La presenza di plastica nella catena alimentare dei sapiens confermata dalla più esplicita delle prove.
Proteine, carboidrati, grassi e microplastiche.
Le microplastiche sono ormai onnipresenti nell'acqua in bottiglia e del rubinetto, nell'intestino dei più piccoli animali marini e delle creature che se ne nutrono. Che finiscano nella catena alimentare umana è quindi del tutto ragionevole, ma trovarne le evidenze dirette fa comunque una certa impressione.
La presenza di microplastiche è stata accertata in campioni di escrementi umani provenienti da diversi Paesi del mondo: secondo gli autori di uno studio preliminare di recente presentato allo United European Gastroenterology, il più grande convegno di gastroenterologia in Europa, si tratterebbe della prima conferma di quanto temuto da tempo, cioè che le tracce di plastica possano accumularsi nell'organismo umano attraverso il cibo e l'acqua ingeriti.
ACCUMULO NOCIVO. Per microplastiche si intendono frammenti di larghezza inferiore ai 5 millimetri ottenuti dalla degradazione della plastica abbandonata nell'ambiente, ma anche di quella delle bottiglie d'acqua ancora piene e del packaging alimentare. A contatto con l'apparato gastrointestinale, queste particelle potrebbero determinare una risposta immunitaria anomala, o facilitare la trasmissione di sostanze tossiche o patogeni.

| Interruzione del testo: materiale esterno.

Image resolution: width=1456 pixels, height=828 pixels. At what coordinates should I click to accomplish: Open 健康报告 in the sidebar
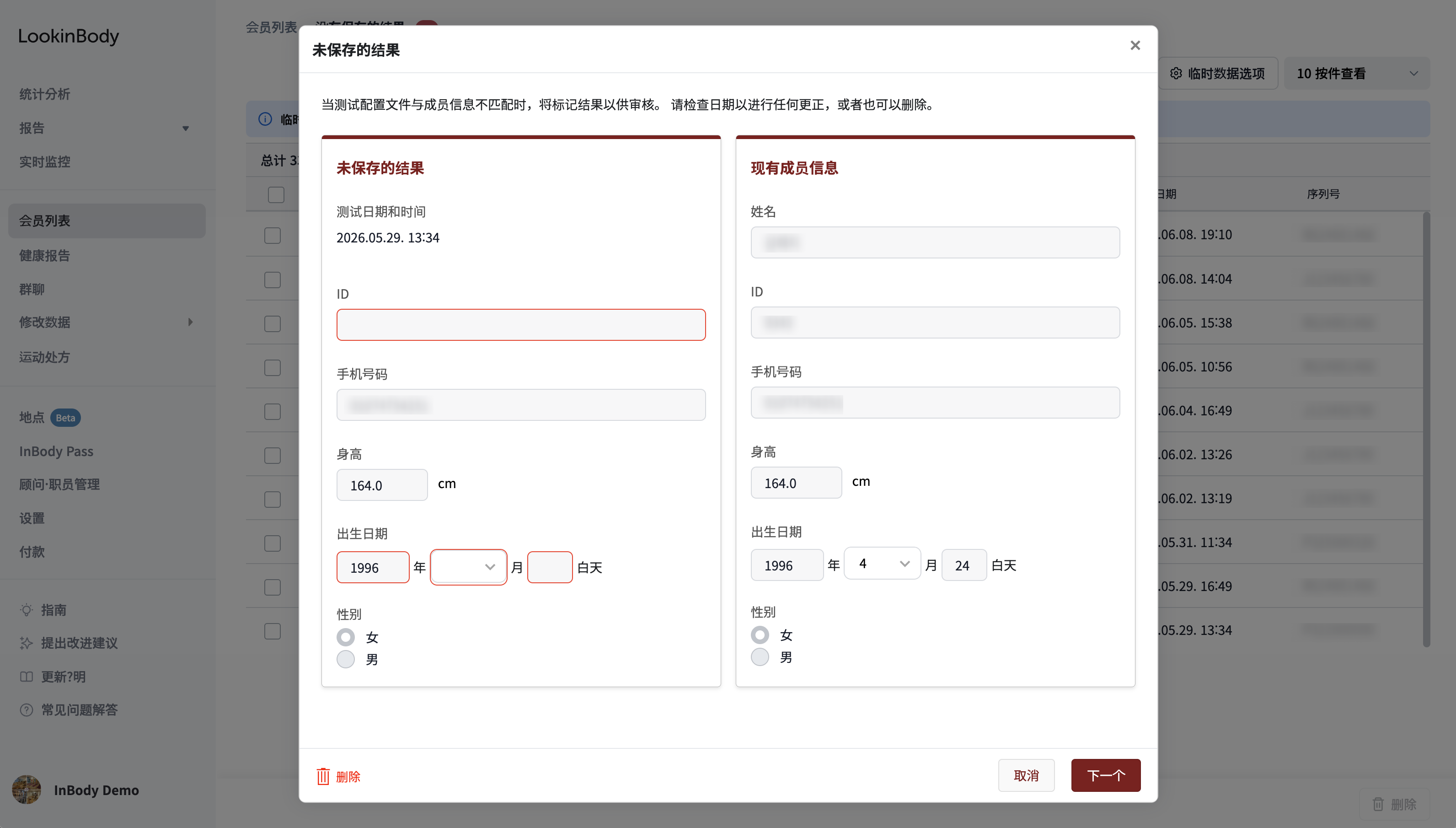coord(44,255)
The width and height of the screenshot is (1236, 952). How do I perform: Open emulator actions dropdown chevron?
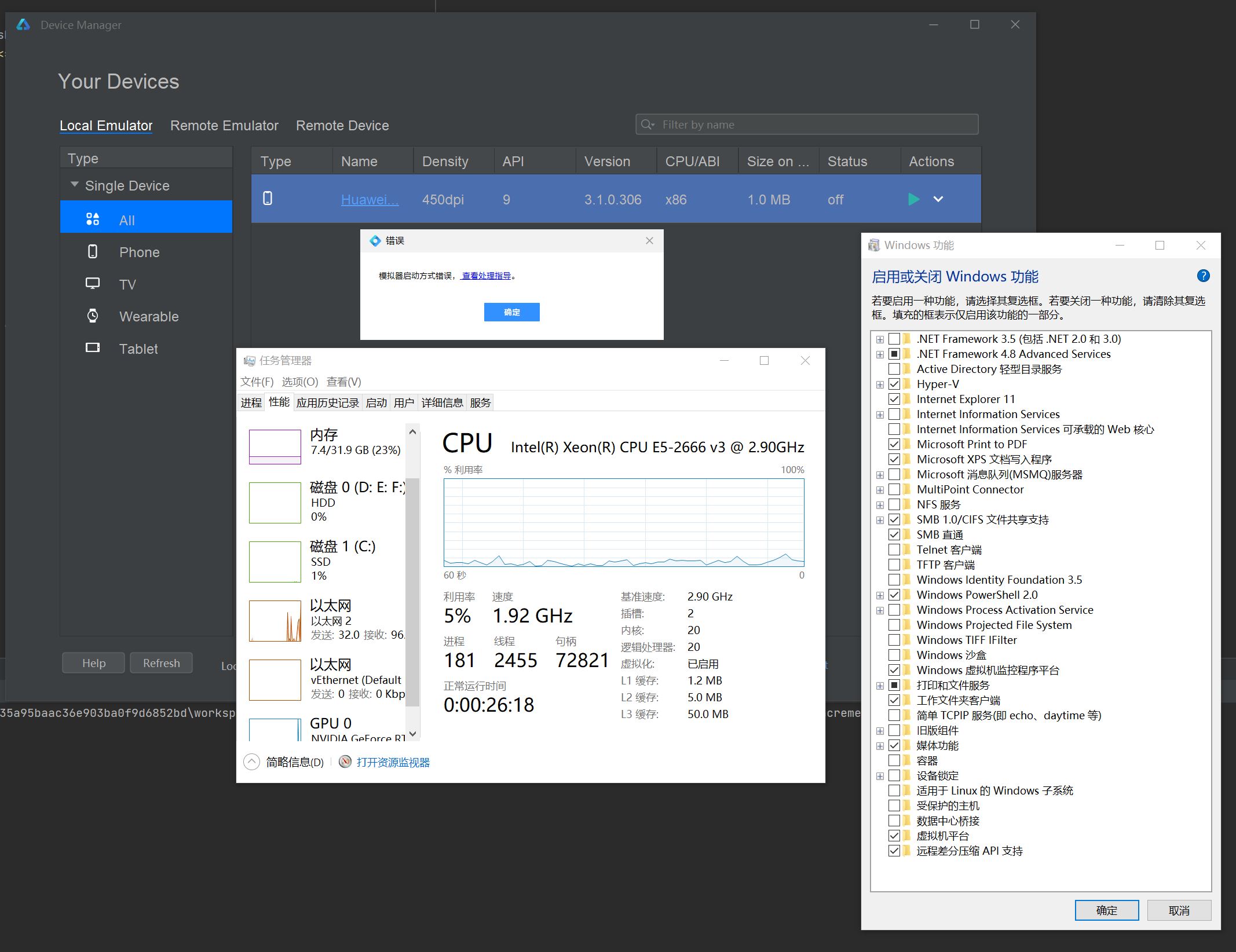tap(938, 200)
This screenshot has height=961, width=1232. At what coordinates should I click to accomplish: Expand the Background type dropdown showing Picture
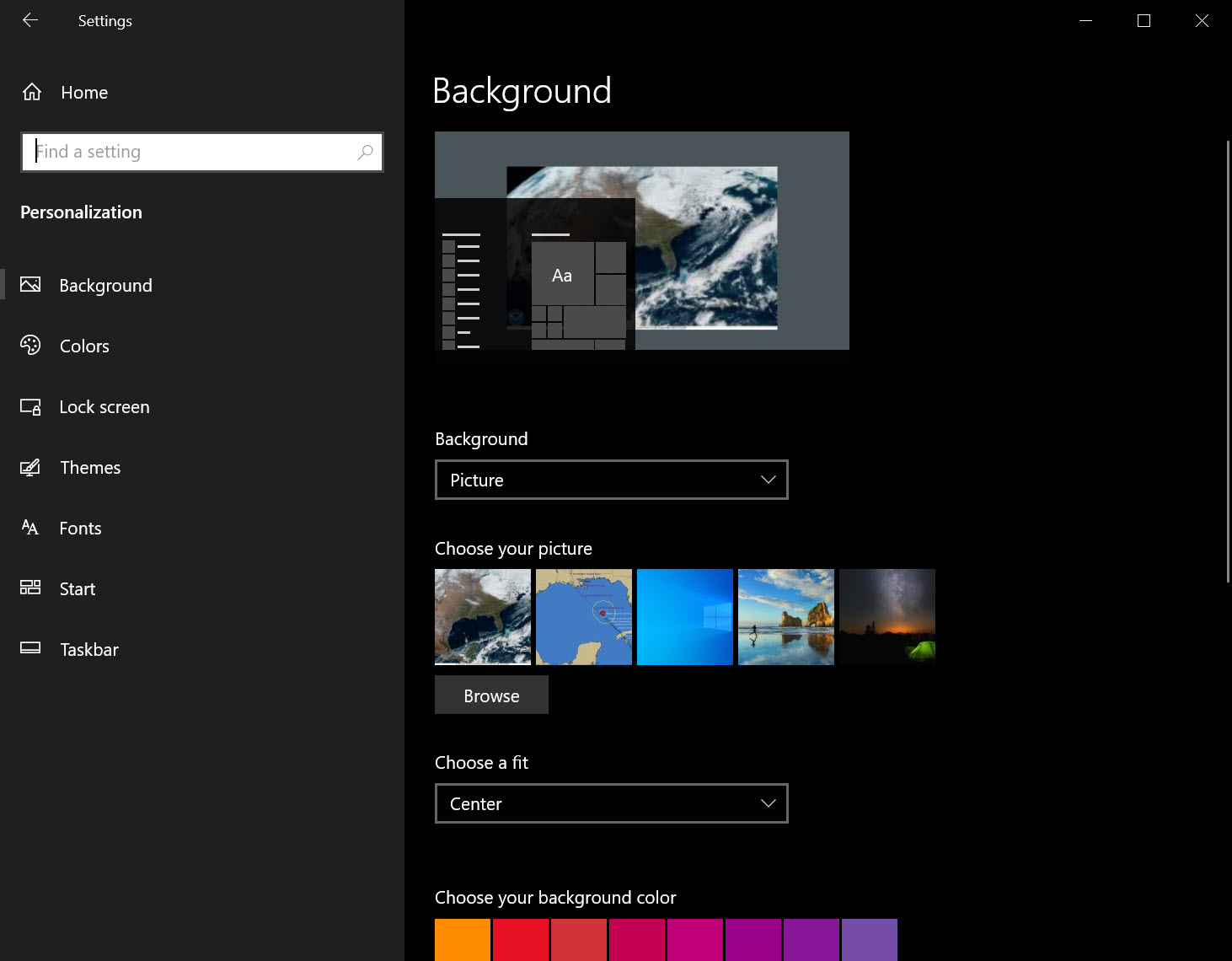pyautogui.click(x=611, y=480)
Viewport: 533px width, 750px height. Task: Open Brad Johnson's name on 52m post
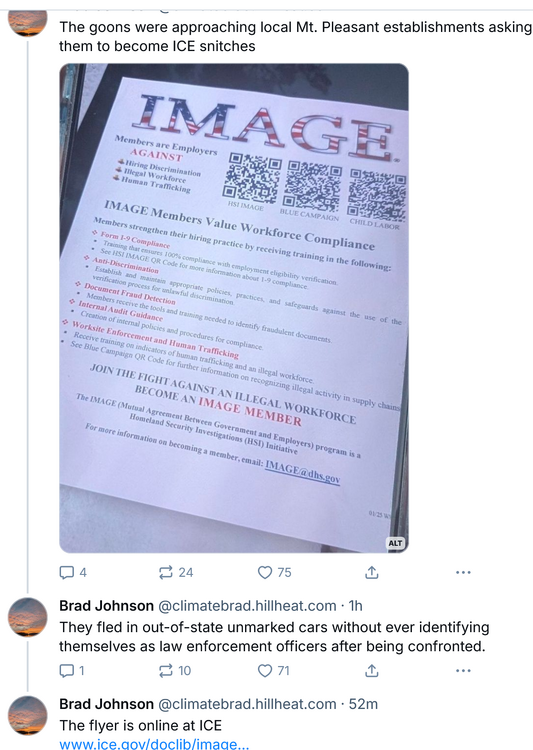click(x=106, y=704)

UNA QUESTIONE GLOBALE. I ricercatori della Medical University di Vienna della Environment Agency Austria hanno monitorato dieta e abitudini di un ristretto gruppo di 8 partecipanti di diversi Paesi: Italia, Finlandia, Giappone, Olanda, Polonia, Russia, Austria e Regno Unito. Nella settimana precedente la raccolta dei campioni, i partecipanti hanno tenuto un diario alimentare: nessuno era vegetariano, tutti hanno consumato del pesce e tutti sono venuti a contatto con plastica usata per contenere o confezionare i cibi.
I RISULTATI. Tutti i campioni di feci sono risultati positivi alla presenza di fino a nove tipi diversi di microplastiche, di dimensioni comprese tra i 50 e i 500 micrometri: i due tipi di residui più comuni sono stati quelli di polipropilene (PP, utilizzato nei tappi delle bottiglie di plastica o nelle capsule del caffè) nonché di polietilene tereftalato (PET, onnipresente o quasi nei contenitori per bevande). In media sono stati trovati 20 frammenti ogni 10 grammi di escrementi.
Si tratta per ora di uno studio pilota, ma la presenza di questi residui incoraggerà forse analisi su una popolazione più ampia. Le microplastiche più fini potrebbero arrivare ad entrare nel circolo sanguigno e in quello linfatico, fino a raggiungere il fegato o altri organi vitali.